Brain regions responsible for optimism located

WASHINGTON Wed Oct 24, 2007 3:55pm EDT

A Bulgarian Muslim woman smiles as she plays with a baby during a wedding ceremony in the village of Ribnovo, in the Rhodope Mountains, November 19, 2006 . Imagine receiving a big chunk of cash in the future. Or winning a prize. Chances are, such optimistic thoughts are coming from two places in the brain that play an important role in enabling people to, as the old song says, accentuate the positive, New York University scientists said on Wednesday. REUTERS/Stoyan Nenov

A Bulgarian Muslim woman smiles as she plays with a baby during a wedding ceremony in the village of Ribnovo, in the Rhodope Mountains, November 19, 2006 . Imagine receiving a big chunk of cash in the future. Or winning a prize. Chances are, such optimistic thoughts are coming from two places in the brain that play an important role in enabling people to, as the old song says, accentuate the positive, New York University scientists said on Wednesday.

Credit: Reuters/Stoyan Nenov

Related Topics

WASHINGTON (Reuters) - Imagine receiving a big chunk of cash in the future. Or winning a prize.

Chances are, such optimistic thoughts are coming from two places in the brain that play an important role in enabling people to, as the old song says, accentuate the positive, New York University scientists said on Wednesday.

Pinpointing the brain regions involved in optimism and positive thinking about the future, the researchers said, may also have shed light on what might be going wrong in people with depression.

The researchers used sophisticated brain imaging to track brain activity in 15 young adults -- seven men and eight women -- while they asked them imagine future scenarios.

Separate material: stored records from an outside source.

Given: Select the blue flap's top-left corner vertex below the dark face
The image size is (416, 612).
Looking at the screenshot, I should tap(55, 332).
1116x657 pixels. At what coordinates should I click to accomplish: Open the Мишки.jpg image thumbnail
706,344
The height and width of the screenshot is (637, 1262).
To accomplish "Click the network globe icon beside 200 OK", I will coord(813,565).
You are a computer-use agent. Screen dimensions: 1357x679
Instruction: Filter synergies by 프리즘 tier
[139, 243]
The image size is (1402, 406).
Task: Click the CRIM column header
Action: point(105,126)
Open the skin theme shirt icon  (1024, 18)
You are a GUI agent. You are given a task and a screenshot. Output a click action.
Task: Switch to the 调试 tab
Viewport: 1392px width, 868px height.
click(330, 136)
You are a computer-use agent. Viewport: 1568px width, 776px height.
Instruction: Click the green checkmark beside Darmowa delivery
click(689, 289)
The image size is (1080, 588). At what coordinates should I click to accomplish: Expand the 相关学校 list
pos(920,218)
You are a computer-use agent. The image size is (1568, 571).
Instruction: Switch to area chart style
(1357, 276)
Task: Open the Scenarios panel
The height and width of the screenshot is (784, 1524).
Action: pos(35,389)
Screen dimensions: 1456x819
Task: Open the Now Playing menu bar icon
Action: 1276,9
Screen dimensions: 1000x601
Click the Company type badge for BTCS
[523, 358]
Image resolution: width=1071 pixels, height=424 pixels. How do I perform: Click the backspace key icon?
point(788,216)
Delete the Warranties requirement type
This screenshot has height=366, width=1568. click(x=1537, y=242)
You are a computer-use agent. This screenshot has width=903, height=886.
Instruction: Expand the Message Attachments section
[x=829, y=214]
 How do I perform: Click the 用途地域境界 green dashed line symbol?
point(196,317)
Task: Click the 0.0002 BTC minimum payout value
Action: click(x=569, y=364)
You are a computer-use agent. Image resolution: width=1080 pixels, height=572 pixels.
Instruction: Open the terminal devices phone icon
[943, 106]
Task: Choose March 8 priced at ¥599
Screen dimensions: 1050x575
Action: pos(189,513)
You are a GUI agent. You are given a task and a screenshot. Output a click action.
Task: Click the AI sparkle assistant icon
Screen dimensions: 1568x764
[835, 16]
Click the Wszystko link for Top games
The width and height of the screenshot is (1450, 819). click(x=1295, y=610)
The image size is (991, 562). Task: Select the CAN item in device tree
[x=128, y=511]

They included getting a lot of money, winning an award, going to a birthday party or ball game or the zoo, being lied to, the end of a romantic relationship, going to a funeral and others.

When scenarios filled with optimism were imagined, two brain regions -- the rostral anterior cingulate and amygdala -- lit up with activity in the brain scans, the researchers said.

"What's interesting is these two regions that we saw that were involved in projecting optimistic futures are also the same two regions that we see affected in depression," Elizabeth Phelps, an NYU professor of psychology and neural science involved in the research, said in a telephone interview.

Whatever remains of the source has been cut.